Steffen Mues, Bürgermeister, zu Kämmerer Wolfgang Cavelius über den Etat 2024

Inwiefern ist der Cyberanschlag ein Eingriff in die Demokratie?

Bürgermeister Steffen Mues spricht von einem „Eingriff in die Demokratie“. Denn zu den 28 digitalen Fachanwendungen, die in den meisten Kommunen Südwestfalens nicht mehr zugänglich sind, gehört das Ratsinformationssystem mit allen Beschlussvorlagen und Protokollen des Rates und der Ausschüsse. „Wir tun alles, um die demokratischen Prozesse aufrechtzuerhalten.“ Vorlagen werden neu erstellt, ausgedruckt und mit dem Fahrradkurier zugestellt. Allein die Unterlagen zum Satzungsbeschluss des Bebauungsplans für das Kremer-Naturgartencenter neben Ikea seit 150 Seiten dick. Macht bei rund 100 Entscheidungsträgern in Rat und Ausschüssen 15.000 Seiten Papier. Nur als Beispiel.

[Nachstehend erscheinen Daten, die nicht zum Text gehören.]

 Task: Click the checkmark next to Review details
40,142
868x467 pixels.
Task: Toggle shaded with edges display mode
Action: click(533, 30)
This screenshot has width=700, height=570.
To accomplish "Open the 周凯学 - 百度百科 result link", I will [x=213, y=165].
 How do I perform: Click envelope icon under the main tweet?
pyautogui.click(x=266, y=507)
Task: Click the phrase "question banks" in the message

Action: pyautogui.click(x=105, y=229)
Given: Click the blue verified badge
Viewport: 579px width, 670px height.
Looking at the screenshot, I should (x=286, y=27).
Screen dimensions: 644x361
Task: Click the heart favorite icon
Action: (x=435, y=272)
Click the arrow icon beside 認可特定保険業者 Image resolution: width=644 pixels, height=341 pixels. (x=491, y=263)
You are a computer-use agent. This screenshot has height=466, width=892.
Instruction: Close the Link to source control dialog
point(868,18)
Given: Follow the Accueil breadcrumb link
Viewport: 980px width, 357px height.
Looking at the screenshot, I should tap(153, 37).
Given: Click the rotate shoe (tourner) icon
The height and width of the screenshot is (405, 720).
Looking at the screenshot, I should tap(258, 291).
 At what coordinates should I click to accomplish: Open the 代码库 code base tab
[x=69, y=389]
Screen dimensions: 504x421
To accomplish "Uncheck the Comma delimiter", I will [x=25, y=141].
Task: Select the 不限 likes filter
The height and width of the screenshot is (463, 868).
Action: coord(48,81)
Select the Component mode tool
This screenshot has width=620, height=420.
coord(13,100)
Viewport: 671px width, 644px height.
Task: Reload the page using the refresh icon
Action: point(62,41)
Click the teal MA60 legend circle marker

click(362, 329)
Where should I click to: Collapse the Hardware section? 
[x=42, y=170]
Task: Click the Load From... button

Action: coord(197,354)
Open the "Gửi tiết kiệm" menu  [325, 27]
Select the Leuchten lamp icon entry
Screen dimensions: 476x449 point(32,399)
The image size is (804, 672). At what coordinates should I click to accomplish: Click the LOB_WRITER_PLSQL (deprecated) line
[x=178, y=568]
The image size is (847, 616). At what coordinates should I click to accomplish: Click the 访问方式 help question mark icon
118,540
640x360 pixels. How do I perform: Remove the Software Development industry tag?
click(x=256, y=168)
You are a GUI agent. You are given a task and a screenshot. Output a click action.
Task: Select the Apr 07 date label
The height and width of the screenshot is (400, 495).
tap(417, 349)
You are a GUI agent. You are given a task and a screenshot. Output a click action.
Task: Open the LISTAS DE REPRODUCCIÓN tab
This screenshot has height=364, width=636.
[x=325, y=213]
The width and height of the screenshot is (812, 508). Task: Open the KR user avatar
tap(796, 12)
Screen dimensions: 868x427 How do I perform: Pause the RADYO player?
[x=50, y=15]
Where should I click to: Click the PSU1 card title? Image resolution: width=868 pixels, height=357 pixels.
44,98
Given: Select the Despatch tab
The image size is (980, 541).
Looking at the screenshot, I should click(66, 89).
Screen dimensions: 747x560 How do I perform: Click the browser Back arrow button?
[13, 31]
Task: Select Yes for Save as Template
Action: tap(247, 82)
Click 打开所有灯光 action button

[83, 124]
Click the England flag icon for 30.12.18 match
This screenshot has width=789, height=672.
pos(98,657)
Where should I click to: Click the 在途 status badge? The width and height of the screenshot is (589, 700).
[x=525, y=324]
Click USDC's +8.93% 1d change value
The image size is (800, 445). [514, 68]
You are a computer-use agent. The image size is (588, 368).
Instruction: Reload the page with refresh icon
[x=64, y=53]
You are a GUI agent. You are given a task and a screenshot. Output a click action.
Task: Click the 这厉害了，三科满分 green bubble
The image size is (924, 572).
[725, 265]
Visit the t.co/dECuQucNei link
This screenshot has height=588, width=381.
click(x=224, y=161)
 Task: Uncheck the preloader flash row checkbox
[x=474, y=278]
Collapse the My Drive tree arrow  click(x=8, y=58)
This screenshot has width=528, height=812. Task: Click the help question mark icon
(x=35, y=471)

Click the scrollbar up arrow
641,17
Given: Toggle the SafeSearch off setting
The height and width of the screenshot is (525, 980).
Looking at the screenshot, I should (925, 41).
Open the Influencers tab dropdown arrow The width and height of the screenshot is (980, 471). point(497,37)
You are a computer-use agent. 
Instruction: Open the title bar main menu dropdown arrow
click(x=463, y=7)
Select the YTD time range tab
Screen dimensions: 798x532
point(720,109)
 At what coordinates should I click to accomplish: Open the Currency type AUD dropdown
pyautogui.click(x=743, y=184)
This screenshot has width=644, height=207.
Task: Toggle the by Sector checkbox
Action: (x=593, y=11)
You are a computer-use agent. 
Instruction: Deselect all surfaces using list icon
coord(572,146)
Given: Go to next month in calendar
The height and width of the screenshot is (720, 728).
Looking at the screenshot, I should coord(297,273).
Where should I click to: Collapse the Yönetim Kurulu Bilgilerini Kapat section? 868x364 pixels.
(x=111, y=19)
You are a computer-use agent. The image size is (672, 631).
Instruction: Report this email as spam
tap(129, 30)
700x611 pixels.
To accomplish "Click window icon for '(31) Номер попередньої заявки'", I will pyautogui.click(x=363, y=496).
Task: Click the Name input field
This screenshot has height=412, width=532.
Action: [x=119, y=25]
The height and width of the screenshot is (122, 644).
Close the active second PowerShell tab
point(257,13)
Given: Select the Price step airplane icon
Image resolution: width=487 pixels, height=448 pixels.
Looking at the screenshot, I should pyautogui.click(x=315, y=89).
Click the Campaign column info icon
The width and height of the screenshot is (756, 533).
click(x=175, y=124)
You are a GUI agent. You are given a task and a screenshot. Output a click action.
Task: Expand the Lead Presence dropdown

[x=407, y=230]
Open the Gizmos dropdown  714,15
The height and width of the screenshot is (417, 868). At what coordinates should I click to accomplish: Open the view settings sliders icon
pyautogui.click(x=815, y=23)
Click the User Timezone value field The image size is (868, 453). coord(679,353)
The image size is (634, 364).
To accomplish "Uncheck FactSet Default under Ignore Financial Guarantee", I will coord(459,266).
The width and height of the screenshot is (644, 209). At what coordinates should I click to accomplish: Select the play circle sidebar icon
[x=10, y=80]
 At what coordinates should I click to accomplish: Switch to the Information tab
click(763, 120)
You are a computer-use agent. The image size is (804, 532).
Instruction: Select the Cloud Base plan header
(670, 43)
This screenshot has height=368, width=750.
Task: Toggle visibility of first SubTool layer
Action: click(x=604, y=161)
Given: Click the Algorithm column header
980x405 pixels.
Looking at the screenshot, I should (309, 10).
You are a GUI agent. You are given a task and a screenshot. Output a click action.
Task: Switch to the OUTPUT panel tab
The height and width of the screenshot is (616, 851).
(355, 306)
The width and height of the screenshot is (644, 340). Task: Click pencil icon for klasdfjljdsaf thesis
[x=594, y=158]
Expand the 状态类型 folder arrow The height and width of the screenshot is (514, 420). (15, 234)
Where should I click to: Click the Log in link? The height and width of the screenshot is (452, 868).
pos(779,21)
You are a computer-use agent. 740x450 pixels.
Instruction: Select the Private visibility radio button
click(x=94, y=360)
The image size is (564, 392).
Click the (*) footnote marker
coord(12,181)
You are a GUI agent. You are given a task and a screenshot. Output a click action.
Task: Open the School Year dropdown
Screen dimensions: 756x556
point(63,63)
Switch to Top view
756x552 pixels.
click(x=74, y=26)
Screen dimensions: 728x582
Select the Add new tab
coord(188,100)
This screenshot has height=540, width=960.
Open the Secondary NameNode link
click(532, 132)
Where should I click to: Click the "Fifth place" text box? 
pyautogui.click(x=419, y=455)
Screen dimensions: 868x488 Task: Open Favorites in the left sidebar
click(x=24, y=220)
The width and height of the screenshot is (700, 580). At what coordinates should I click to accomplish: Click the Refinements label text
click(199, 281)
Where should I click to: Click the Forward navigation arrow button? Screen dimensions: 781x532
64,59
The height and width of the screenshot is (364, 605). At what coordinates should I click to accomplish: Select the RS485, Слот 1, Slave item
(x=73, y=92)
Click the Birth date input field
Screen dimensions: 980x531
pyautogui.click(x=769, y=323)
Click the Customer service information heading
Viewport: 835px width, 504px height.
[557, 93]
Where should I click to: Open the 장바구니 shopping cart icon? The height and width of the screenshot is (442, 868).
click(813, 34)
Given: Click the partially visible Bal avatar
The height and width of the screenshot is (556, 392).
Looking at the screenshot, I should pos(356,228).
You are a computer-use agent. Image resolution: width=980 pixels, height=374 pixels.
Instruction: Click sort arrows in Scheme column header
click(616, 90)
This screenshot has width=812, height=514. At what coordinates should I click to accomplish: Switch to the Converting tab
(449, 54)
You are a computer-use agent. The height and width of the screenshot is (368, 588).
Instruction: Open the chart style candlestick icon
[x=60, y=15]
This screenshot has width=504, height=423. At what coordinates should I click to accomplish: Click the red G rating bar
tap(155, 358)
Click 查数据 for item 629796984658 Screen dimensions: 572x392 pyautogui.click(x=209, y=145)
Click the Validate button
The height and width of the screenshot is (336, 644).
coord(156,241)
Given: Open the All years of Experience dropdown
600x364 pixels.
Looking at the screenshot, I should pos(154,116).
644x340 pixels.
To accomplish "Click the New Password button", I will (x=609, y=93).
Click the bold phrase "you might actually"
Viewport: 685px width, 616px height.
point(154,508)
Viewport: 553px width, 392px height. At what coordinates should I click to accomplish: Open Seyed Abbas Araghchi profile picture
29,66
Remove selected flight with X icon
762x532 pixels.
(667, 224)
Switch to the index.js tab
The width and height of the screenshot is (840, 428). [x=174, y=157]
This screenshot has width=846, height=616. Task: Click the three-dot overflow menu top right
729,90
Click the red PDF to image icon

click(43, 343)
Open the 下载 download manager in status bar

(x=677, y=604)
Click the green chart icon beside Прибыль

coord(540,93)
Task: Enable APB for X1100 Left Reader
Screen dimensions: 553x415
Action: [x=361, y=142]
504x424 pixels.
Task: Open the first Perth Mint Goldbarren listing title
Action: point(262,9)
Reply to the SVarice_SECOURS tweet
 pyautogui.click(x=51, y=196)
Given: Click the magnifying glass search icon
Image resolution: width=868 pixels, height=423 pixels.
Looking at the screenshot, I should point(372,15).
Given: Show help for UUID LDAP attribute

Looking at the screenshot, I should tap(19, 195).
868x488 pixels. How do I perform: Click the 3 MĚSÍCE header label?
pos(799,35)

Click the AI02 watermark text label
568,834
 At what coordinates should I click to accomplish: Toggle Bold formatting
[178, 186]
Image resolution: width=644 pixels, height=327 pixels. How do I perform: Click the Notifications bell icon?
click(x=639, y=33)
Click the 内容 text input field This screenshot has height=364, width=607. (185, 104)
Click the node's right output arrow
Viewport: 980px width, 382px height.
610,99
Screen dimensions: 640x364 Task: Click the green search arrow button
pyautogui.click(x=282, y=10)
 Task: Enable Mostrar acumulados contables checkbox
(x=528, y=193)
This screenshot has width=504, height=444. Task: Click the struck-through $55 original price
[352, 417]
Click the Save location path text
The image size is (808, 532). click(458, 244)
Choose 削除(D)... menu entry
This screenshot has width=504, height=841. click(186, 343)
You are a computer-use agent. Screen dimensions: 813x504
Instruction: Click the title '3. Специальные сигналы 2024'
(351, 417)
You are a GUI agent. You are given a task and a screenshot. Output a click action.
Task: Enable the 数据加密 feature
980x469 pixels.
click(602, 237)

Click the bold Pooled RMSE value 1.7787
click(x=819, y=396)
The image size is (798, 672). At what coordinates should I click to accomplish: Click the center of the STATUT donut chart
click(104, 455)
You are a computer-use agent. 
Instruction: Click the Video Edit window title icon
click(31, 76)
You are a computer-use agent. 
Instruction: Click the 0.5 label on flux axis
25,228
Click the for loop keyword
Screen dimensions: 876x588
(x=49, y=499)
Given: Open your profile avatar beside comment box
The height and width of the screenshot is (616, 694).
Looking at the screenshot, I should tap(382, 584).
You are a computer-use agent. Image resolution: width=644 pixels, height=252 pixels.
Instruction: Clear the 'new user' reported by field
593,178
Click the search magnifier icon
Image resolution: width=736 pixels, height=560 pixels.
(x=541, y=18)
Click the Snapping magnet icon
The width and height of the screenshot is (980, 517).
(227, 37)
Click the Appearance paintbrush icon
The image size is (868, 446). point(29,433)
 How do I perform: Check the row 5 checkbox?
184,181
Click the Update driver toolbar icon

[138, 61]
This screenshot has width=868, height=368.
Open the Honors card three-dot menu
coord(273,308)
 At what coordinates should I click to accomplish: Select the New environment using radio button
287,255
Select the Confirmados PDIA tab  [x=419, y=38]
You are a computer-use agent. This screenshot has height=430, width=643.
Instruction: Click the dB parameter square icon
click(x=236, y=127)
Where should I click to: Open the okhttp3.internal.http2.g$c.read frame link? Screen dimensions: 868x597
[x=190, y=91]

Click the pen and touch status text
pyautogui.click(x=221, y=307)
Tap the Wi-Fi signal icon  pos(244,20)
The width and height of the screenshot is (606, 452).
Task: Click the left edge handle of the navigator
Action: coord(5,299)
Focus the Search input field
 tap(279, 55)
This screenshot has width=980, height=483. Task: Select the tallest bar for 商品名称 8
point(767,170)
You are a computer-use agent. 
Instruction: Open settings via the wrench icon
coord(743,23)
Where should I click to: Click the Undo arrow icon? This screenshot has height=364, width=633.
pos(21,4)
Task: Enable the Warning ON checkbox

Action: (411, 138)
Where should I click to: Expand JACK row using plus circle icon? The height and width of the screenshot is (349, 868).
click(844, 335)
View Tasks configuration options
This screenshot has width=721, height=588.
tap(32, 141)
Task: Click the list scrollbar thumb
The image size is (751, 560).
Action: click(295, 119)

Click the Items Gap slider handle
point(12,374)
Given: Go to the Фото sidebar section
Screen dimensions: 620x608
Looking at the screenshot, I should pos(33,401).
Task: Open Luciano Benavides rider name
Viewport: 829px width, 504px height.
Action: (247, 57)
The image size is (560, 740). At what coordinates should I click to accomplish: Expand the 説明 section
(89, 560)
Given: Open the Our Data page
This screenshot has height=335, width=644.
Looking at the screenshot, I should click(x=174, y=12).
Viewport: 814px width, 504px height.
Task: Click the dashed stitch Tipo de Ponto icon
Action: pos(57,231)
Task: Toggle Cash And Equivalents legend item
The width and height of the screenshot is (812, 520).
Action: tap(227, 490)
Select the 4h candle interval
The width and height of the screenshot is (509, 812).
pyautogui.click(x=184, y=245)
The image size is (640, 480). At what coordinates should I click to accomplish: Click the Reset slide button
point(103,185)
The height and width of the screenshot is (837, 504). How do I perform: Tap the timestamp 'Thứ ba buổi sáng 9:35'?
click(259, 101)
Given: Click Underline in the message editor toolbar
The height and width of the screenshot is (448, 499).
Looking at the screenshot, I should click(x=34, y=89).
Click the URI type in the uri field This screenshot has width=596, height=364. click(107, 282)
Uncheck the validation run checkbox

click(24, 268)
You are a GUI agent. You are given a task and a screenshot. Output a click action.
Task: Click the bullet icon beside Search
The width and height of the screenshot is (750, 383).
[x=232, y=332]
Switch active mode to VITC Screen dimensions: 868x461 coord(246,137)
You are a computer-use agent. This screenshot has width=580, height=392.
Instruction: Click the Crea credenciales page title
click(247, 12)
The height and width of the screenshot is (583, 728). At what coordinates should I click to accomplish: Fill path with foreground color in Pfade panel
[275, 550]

Es wird ein Riesenaufwand sein, das alles aufzuarbeiten.
Wolfgang Cavelius, Kämmerer

Warum dauert das alles so lange?

Die Fachprogramme und die Dateien werden vielleicht in einigen Monaten wieder verfügbar sein. Dann aber müssen alle Vorgänge nachgetragen und nachgeholt werden, von den Geburtsurkunden bis zu den Ein- und Auszahlungen der Stadtkasse. Siegen steht in Kontakt zu Witten und Potsdam, denen ähnliches passiert ist. Die haben zwei Jahre gebraucht.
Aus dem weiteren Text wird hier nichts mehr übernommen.